The cells were seeded at 2.0 × 10⁶ per 60-mm dish for 24 h prior to stimulation. After 72 h of ferrichrome treatment, the cells were then trypsinized, washed twice with PBS, and fixed in 2 mL of PBS and 4 mL of 100% ethanol. The fixed cells were incubated with 25 U/mL ribonuclease (RNase) (Wako, Osaka, Japan) at room temperature for 20 min, and propidium iodide solution was added at a final concentration of 50 µg/mL. The cell cycle was assessed using a BD FACSCalibur (Becton, Dickinson and Company, Tokyo, Japan). The samples were analyzed by flow cytometry, and 20,000 events were obtained from each sample.

Mass spectrometry

Ferrichrome and equimolar concentrations of iron and ferrichrome samples were prepared. The samples were diluted in methanol and injected into a Nano Frontier elD Liquid Chromatography Mass Spectrometer (Hitachi High-Technologies, Tokyo, Japan) at 3 µL/min. The detection mode of mass spectrometry was time of flight (TOF), and the ionization type was micro-electrospray ionization (ESI). Using the full-scan positive ion mode, the mass range was selected from 100 to 2000 Da. The drying gas flow was 1.0 L/min, and the needle/spray potential was 5800 V. The atmosphere pressure lens settings were as follows: Ex potential: 110 V, AP1 temperature: 140°C, AP2 potential: 48 V, and AP2 temperature: 140°C.

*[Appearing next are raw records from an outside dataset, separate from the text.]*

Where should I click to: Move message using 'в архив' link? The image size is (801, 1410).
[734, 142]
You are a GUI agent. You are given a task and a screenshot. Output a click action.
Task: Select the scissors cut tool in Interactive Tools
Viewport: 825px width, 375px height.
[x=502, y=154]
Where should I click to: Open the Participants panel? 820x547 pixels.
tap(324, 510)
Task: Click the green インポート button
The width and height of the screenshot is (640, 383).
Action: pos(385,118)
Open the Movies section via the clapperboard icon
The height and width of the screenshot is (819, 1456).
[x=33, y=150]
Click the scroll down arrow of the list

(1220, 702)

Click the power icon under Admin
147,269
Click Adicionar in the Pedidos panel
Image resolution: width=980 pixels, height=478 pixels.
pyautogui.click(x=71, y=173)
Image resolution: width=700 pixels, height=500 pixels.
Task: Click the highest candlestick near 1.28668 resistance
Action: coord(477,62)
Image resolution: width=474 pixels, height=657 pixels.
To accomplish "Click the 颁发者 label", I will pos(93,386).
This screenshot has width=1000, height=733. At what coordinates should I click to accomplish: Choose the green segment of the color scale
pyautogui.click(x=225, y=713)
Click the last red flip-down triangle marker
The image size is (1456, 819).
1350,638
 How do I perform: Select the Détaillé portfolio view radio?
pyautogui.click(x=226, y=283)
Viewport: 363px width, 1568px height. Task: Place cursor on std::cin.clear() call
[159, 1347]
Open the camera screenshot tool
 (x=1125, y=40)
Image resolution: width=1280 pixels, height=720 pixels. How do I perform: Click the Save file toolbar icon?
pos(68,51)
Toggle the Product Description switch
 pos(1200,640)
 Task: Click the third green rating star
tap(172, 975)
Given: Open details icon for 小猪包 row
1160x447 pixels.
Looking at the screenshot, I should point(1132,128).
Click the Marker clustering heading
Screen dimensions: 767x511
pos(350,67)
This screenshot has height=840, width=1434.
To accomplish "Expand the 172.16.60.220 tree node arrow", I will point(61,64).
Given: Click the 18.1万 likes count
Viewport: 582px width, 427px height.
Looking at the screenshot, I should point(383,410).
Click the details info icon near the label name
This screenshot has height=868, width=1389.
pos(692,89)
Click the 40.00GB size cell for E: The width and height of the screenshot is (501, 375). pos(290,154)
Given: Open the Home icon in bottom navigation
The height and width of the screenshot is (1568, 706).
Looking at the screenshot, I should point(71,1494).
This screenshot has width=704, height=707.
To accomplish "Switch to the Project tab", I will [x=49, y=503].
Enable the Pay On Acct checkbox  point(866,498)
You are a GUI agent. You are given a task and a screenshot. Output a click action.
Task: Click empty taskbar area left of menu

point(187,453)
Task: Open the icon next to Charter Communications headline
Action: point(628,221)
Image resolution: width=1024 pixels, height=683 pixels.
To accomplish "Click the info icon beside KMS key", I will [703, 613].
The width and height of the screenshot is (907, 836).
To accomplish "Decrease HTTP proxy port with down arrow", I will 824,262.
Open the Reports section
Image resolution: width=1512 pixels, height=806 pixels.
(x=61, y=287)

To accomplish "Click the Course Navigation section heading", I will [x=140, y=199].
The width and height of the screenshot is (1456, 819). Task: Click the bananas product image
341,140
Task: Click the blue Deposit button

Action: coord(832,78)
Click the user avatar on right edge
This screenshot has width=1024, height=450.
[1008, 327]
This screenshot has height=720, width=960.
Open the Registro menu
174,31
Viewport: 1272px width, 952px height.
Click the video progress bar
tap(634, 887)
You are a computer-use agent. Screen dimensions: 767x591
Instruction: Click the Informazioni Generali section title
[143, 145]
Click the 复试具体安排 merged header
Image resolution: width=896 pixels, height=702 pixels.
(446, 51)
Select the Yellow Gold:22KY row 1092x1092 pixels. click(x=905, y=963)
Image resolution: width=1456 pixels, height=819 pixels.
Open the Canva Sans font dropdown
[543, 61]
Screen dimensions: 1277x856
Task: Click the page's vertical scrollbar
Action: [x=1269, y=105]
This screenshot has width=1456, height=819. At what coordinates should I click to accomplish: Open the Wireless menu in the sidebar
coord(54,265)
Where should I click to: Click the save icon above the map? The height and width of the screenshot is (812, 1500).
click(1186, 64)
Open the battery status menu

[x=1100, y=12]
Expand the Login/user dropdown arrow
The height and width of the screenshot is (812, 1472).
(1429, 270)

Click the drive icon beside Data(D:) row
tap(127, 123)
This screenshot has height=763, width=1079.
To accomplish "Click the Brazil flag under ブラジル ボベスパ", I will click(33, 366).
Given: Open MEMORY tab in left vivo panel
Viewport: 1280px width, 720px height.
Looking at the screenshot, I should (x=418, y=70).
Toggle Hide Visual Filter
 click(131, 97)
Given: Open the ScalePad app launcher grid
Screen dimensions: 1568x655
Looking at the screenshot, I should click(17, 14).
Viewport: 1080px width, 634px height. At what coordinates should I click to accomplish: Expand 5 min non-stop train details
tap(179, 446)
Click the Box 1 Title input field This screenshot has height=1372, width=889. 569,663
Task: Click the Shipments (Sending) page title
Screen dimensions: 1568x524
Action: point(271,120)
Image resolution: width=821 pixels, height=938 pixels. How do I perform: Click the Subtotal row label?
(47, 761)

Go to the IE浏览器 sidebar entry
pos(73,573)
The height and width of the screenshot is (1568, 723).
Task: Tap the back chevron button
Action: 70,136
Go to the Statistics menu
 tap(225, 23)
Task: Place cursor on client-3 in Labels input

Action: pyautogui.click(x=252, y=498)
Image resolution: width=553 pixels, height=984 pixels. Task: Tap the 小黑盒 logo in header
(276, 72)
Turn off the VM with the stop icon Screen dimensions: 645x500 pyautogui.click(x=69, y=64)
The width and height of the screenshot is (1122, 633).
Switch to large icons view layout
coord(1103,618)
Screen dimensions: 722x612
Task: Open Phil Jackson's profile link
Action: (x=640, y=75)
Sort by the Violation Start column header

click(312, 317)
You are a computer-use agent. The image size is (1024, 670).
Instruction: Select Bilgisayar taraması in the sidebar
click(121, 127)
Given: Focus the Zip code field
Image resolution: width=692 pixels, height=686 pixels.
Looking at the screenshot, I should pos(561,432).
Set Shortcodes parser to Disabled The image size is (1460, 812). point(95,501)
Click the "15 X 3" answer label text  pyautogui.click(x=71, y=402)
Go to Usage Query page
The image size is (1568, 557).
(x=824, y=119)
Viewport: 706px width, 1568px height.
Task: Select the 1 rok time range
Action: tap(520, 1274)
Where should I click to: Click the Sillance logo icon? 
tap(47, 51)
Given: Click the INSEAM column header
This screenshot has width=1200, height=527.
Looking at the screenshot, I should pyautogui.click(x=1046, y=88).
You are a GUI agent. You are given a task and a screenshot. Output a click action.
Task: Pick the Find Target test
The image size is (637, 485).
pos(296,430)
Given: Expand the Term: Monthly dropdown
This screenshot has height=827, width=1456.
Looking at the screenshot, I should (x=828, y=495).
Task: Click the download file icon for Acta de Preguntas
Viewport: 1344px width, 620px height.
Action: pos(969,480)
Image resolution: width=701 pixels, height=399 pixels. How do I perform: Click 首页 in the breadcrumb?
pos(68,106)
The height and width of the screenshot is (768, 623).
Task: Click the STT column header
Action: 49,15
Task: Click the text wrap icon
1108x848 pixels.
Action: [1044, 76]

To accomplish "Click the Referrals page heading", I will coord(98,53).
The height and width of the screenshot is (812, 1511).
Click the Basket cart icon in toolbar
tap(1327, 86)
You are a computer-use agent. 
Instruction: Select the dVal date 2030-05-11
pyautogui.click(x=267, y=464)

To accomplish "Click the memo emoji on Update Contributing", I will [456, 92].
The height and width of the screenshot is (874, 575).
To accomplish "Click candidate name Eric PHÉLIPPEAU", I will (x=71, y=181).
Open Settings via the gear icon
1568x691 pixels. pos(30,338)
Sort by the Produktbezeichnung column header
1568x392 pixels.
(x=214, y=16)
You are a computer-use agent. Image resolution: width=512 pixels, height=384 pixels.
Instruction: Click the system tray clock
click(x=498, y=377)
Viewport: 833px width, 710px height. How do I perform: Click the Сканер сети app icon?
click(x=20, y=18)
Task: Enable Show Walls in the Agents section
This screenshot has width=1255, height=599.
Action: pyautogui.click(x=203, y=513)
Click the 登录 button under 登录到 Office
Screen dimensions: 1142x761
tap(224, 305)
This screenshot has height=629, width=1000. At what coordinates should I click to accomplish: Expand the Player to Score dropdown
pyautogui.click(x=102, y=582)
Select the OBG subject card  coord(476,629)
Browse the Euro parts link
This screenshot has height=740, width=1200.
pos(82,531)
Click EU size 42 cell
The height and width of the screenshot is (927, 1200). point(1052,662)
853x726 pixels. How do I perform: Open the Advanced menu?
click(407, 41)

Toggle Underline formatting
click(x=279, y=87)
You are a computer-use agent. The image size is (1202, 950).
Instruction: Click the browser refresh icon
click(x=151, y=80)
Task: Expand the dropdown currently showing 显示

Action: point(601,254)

Atomic absorption spectrometry

At 24 h before stimulation, the cells were seeded onto six-well plates at 2.0 × 10⁵ cells per well. After 24 h, the cells were washed with PBS and retrieved using 100 µL of nitric acid per well. The samples were then diluted to 10% with DW. The atomic absorption of standard samples and the diluted samples was read using a Z-8100 (Hitachi High-Technologies).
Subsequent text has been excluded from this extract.